----- DATA UNDER STUDY -----

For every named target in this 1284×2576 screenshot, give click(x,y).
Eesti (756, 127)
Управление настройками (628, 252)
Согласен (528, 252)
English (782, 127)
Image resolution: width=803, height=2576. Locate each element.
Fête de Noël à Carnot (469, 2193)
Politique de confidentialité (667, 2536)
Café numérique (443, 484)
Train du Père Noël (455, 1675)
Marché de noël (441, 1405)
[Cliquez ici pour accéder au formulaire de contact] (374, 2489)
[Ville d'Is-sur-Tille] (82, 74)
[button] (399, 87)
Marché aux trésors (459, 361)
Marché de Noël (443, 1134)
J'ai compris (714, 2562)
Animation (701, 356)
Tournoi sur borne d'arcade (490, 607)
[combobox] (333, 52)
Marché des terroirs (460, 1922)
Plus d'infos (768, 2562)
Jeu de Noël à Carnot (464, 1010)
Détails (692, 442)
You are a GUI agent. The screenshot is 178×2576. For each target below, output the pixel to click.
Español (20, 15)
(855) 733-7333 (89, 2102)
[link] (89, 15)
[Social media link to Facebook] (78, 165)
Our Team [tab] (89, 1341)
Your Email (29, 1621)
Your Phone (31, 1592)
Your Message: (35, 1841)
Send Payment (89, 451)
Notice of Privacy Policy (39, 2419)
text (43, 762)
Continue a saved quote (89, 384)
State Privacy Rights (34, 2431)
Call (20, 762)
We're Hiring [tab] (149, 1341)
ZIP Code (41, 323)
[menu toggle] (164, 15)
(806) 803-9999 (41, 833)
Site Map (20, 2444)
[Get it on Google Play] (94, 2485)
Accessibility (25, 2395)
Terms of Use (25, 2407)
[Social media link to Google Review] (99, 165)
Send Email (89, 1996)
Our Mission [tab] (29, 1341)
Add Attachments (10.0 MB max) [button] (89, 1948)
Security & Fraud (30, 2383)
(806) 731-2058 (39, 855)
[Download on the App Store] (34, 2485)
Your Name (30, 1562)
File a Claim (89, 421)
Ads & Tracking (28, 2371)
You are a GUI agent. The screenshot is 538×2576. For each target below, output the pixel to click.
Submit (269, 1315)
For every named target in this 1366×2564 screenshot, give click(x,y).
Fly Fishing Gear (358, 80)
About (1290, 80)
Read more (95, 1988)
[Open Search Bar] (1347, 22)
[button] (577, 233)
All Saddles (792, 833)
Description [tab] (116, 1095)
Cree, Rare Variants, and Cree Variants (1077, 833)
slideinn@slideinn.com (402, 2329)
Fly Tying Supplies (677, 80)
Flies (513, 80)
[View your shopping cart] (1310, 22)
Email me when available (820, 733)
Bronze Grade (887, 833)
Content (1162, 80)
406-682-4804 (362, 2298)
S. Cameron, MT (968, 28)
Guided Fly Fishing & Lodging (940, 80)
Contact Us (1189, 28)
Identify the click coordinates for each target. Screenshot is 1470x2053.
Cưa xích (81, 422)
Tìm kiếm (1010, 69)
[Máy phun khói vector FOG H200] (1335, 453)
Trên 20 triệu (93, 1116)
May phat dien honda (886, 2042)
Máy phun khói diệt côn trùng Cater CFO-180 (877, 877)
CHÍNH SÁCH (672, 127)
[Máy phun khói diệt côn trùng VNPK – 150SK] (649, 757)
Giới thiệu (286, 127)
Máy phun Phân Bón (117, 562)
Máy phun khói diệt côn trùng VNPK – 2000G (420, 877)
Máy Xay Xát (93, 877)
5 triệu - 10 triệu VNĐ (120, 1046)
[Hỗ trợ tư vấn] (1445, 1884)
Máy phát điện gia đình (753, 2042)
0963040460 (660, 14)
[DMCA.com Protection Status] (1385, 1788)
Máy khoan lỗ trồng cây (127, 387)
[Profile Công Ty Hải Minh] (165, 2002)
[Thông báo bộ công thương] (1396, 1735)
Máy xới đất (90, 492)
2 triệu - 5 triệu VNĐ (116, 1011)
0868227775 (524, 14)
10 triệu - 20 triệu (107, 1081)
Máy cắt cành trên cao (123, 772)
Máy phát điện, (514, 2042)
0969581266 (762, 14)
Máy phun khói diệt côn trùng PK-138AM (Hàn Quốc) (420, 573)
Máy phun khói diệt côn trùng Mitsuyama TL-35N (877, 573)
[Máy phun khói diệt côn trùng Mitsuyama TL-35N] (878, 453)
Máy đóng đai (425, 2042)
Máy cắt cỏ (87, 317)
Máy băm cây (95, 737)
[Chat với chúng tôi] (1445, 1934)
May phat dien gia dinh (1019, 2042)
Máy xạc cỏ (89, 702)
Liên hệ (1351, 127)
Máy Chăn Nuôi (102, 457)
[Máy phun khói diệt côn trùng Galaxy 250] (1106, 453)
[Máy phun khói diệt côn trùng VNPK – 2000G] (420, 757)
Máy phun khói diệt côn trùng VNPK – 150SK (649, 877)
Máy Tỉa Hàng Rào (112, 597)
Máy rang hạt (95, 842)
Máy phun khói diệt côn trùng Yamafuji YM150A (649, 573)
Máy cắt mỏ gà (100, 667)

-----

● **WHAT IS BEING ASKED**: Find the string "media" in the entries above. Copy each line where it occurs.

● **SOLVED PROBLEM**:
[Social media link to Facebook] (78, 165)
[Social media link to Google Review] (99, 165)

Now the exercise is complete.